26 August 2019

Final Report | Work Product Submission

by Rohit R Chattopadhyay

REACH Web Application

An application for users to access biological data extracted from biomedical literature.

Broadly the project can be divided into the following components:

GraphQL API with MongoDB as database
Web Application
Data Generation pipeline

The source code of the project is hosted on GitHub and it has been deployed at servers provided by University of California San Diego and can be accessed using the following links:

GraphQL API: https://reach-api.nrnb-docker.ucsd.edu
Web Application: https://reach.nrnb-docker.ucsd.edu

Introduction
Technology Stack
Application Programming Interface
a. GraphQL API
b. MongoDB Database
Web Application Frontend
Web Server
Database Generation Pipeline
a. MongoDB Import
b. Analyzing PubMed XML files
c. The Pipeline
Docker Images
Pull Requests
Work Left
Important Links
Conclusion

1. Introduction

The project started under Google Summer of Code 2019 under the mentorship of Augustin Luna. Rohit Rajat Chattopadhyay was selected as the student developer under the program.
The application allows its users to get access to the vital sentences (evidence) present in the biomedical literature describing molecular interactions. The source of these papers is PubMed Central.

2. Technology Stack

The web application and the GraphQL API are built using JavaScript and for the data generation pipeline, Python3 has been used.

Web Application
- GatsbyJS, for frontend
- NodeJS and ExpressJS, for serving the static files
Application Program Interface
- GraphQL, as web service
- MongoDB, as database
Data Generation pipeline
- Python3

Other than these, Shell scripting has been used in Docker images.

3. Application Programming Interface

Source Code, Pull Request, Docker Image

Our objective was to allow our users to interact and use the extracted information present in our MongoDB based database. We have used GraphQL for this, as it allows the users to cherry-pick whatever information they need. This also reduces the load on our servers thus improving efficiency.

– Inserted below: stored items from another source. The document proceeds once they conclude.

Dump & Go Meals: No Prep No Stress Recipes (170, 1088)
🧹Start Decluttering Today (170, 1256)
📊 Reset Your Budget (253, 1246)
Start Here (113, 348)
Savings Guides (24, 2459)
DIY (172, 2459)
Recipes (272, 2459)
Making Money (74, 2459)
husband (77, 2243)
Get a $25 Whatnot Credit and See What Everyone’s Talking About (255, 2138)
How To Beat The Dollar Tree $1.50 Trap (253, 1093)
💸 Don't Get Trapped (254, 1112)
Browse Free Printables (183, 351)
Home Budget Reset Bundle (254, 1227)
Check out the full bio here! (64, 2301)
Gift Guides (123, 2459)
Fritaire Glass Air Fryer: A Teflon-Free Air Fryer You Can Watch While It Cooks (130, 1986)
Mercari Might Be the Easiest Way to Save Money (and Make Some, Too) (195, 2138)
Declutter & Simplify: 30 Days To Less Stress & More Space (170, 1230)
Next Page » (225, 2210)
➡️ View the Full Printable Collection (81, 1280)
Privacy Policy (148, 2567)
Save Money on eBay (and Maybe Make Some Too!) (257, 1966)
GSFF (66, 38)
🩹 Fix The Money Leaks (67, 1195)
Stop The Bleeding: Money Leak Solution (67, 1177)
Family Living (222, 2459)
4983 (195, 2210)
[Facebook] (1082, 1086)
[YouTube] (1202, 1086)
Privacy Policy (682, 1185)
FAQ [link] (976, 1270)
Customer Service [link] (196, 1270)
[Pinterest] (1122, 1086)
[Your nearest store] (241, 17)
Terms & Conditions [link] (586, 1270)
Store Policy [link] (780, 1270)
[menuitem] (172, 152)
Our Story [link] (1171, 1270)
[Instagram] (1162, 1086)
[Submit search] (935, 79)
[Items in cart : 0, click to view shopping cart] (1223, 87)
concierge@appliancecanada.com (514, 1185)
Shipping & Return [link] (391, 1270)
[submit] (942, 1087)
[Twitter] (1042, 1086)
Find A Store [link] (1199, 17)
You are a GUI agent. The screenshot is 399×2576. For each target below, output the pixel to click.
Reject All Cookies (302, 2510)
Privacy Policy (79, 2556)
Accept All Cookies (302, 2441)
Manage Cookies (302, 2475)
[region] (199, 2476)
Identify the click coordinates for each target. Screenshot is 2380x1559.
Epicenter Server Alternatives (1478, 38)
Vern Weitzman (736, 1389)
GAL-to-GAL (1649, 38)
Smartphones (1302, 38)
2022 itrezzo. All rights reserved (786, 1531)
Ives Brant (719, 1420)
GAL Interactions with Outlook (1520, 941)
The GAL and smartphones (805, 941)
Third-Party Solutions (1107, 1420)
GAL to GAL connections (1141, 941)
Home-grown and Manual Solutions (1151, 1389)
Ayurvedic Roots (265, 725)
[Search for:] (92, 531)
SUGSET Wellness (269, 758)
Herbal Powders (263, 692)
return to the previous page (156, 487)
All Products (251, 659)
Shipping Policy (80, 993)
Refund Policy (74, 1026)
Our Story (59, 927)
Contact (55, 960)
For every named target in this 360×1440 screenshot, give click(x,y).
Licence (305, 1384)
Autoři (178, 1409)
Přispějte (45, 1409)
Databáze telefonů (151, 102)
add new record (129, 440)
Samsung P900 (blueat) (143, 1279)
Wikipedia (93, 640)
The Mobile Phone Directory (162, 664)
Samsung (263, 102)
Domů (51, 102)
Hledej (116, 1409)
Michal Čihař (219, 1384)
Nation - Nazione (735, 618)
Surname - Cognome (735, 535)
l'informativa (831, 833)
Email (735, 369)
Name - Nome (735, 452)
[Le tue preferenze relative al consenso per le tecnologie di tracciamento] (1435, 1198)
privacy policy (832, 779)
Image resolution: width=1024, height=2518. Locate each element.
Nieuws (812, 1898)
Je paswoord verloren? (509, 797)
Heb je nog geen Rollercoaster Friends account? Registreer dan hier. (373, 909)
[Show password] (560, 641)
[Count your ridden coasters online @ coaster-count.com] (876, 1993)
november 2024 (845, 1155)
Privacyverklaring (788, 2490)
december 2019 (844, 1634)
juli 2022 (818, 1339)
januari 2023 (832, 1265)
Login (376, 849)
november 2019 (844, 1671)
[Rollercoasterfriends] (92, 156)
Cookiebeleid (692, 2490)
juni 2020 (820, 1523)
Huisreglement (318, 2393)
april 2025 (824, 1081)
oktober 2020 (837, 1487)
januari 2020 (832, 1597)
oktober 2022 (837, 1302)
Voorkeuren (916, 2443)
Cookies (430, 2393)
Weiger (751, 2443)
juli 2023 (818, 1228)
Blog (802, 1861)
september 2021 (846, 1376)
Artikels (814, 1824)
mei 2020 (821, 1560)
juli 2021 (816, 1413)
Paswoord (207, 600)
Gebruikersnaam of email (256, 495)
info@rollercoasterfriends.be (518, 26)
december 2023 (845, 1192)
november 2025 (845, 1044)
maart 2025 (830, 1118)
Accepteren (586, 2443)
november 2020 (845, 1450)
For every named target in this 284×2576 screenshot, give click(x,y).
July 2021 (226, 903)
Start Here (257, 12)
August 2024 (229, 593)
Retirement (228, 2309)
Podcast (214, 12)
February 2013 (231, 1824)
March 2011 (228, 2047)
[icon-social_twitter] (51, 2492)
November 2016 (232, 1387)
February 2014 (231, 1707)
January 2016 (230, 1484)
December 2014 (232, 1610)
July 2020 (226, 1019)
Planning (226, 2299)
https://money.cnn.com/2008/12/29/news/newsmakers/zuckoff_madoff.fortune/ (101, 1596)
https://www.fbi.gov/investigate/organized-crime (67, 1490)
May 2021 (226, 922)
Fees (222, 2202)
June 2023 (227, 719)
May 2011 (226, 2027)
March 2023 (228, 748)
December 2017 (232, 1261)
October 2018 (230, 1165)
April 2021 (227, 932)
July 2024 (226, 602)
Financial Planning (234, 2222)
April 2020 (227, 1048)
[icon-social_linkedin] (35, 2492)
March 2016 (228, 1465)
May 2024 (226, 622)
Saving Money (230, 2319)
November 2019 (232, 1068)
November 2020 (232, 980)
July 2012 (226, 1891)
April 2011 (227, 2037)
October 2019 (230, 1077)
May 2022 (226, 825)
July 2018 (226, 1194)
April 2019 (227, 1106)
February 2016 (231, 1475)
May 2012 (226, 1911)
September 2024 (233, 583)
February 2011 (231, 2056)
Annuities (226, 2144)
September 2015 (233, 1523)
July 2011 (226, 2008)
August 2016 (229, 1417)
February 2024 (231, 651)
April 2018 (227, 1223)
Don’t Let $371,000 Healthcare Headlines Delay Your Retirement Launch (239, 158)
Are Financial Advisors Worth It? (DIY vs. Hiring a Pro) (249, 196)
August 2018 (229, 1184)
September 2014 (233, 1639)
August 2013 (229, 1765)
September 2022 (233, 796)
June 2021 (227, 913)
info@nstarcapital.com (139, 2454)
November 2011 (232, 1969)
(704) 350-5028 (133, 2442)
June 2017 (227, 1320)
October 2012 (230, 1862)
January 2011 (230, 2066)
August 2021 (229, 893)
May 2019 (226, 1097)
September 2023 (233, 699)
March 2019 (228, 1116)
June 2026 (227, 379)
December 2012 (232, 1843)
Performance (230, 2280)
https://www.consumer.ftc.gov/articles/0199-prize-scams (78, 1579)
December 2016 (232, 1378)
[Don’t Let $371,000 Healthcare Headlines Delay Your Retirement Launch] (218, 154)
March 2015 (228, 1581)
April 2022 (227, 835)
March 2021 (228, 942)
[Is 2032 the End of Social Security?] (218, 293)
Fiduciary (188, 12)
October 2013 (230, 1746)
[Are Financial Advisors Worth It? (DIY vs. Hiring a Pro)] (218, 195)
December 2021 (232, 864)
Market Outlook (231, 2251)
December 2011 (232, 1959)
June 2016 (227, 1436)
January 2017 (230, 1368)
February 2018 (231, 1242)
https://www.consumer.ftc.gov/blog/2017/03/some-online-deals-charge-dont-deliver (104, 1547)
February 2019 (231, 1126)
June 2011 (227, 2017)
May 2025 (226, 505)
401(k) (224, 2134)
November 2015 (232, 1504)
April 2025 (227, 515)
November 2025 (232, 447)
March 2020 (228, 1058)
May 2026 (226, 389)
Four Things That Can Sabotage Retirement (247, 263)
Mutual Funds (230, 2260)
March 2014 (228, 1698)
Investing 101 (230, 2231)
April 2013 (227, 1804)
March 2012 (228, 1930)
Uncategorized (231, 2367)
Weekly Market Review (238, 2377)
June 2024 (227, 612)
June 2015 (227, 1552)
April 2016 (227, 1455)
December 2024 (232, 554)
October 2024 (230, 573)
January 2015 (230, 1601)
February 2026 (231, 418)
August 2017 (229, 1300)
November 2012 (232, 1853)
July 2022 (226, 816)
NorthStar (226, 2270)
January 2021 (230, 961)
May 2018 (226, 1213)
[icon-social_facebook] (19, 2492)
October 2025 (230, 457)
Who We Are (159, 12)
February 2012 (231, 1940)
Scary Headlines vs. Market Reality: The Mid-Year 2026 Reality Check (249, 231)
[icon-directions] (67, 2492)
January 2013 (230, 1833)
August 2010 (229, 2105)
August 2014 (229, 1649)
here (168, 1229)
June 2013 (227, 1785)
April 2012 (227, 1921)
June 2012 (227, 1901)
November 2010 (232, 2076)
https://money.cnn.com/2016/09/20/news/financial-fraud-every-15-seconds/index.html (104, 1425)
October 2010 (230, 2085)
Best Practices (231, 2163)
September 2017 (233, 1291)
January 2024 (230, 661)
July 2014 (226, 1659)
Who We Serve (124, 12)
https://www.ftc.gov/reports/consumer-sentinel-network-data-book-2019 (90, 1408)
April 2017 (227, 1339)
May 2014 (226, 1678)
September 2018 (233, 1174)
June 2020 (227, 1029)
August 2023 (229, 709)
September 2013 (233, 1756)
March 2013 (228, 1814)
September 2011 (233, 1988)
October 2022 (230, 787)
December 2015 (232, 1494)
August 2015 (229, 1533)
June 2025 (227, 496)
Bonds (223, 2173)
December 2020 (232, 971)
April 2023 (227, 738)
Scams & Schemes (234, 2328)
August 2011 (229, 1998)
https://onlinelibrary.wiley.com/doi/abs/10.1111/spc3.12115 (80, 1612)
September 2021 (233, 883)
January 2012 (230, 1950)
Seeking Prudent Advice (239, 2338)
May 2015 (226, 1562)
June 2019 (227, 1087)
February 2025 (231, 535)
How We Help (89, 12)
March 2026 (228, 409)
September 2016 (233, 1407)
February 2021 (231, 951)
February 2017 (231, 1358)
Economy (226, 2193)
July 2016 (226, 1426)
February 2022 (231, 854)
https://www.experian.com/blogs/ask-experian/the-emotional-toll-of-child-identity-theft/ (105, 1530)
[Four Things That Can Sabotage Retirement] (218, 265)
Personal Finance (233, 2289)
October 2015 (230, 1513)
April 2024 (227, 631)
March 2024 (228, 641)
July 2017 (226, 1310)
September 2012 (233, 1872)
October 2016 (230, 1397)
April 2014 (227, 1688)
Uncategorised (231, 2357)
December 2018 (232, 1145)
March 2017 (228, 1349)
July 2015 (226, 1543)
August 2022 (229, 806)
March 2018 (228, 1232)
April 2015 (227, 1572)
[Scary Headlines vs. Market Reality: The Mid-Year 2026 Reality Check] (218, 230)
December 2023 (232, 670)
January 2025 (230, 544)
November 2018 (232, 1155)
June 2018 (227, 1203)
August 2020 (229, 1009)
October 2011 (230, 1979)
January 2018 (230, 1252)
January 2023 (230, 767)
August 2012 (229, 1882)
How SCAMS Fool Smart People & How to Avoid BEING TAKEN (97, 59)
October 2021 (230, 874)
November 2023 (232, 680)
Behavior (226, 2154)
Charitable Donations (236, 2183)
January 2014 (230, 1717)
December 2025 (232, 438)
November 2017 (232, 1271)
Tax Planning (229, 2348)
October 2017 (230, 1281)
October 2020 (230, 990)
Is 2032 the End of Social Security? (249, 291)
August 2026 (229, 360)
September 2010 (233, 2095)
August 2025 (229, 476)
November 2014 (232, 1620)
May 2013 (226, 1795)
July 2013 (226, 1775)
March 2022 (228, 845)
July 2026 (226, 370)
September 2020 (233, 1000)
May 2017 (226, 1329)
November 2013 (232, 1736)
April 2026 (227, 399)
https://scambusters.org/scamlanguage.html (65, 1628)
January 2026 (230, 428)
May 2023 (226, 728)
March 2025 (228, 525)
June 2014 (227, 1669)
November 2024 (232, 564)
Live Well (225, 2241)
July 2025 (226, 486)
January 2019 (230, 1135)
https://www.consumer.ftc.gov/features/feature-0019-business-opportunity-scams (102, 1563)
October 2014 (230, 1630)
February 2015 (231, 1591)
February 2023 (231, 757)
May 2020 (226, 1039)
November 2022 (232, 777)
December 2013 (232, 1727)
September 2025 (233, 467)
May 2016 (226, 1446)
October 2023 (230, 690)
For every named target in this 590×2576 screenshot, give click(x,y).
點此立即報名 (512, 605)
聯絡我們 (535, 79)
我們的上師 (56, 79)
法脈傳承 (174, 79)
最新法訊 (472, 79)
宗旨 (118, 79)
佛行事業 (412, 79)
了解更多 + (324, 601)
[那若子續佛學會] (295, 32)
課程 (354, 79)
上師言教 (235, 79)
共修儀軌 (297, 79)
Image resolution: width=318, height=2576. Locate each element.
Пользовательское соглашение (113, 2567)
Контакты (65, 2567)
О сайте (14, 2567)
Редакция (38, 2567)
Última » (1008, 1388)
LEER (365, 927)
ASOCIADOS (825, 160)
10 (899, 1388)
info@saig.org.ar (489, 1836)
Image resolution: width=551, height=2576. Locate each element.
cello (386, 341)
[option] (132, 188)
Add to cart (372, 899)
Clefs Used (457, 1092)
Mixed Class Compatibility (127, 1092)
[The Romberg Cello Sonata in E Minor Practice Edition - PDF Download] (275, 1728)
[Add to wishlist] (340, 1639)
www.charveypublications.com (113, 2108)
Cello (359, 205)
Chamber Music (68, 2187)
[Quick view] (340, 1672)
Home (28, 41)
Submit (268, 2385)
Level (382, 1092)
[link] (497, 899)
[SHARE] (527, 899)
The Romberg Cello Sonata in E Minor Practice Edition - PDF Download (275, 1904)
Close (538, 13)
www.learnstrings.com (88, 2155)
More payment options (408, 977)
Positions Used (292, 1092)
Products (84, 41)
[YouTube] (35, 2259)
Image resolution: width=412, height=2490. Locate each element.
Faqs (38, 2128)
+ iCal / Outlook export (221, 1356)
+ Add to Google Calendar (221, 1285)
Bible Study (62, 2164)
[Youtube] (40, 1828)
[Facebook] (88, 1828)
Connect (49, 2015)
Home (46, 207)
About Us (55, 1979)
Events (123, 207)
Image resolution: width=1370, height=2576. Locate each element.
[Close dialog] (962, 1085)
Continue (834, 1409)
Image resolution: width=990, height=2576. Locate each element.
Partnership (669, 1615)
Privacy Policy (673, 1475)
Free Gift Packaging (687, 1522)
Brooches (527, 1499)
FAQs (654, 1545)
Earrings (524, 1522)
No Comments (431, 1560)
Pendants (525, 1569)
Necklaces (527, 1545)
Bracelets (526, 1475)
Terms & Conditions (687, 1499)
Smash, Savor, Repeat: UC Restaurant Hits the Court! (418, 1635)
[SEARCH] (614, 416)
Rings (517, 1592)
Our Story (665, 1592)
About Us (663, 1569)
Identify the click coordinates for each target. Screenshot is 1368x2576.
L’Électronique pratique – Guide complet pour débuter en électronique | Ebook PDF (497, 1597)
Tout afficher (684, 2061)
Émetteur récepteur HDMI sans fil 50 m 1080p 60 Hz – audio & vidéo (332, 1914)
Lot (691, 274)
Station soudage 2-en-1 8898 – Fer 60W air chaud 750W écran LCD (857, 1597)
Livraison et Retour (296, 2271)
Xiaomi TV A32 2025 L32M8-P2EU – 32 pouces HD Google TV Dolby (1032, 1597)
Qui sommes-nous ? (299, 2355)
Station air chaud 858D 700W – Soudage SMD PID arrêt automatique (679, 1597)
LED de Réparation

Another major motive for choosing GraphQL was, the poor performance of REST API while building our static site using GatsbyJS due to the large size of our database.

a. GraphQL API

GraphQL is a new technology and it has a positive reception from the community. It allows a user to get whatever information they need from single endpoint thus reducing the complexity of the user’s code and also reducing the payload of the responses thus increasing efficiency.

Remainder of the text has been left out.